The more progressive public conversations we have about sex and reproduction in a society where lawmakers believe birth control and access to abortion are not fundamental rights the better. But in this instance, the vagina is merely an object that women are supposed to “show a little love” so that it will be nice and fresh when a man decides he wants to possess it. Furthermore, promoting fighting and dying for the vagina as noble deeds dangerously normalizes sexual assault. In an attempt to celebrate the vagina, the advertisement diminishes the power of a woman as a whole person.

Quasi-historical Accuracy

None of the women in the commercial do anything. They passively watch the drama unfold. Women overcame centuries of injustice not because they waited for their vaginas to be conquered, but because of their intellect, warrior instinct, and strategic savvy. 

The advertisement’s portrayal of faux empresses reveals its imperialism. Imperialism works best when its subtle domination tactics are accepted as empowering. Women are shown as ill-equipped to take care of the reproductive aspects of their bodies unless they enlist the help of Summer’s Eve, promoted by a male-dominated empire, I mean, company. The exalted vagina is being pimped to fulfill a patriarchal imperialist desire for capital and control. Although the tactics no longer involve sword fights, men still attempt to control the most powerful thing on earth. 


I really love this post--thanks for writing it.  While one might expect the makers of a female-targeted product to be a bit more sensitive to issues such as these, it is delightful to read how clueless (and destructive) is the ad for a company hawking a product to "solve" a fake issue.

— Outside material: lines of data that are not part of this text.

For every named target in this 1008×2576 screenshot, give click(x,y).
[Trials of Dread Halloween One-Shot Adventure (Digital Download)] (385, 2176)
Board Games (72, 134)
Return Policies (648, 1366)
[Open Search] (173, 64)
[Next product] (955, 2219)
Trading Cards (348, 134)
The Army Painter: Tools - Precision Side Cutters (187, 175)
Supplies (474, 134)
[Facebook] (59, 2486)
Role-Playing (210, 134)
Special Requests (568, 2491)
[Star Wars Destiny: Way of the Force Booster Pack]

Considerations of advertising always make me wonder about how these ads came to be.  Was this ad test marketed at all?  If so, the reaction of a general audience similar to your own intiailly positive instinct?  How did the product maker express their desires for this ad, and how was a feminist portrayal of female power discussed in meeting with the ad company?

Despite not being able to know more about those issues, you've offered a useful approach for how scholars can break down and interpret images such as these.  This may be a particularly ideal example of how scholarship, particularly scholarship of seemingly benign and insignificant media, has something important to contribute to a wider audience.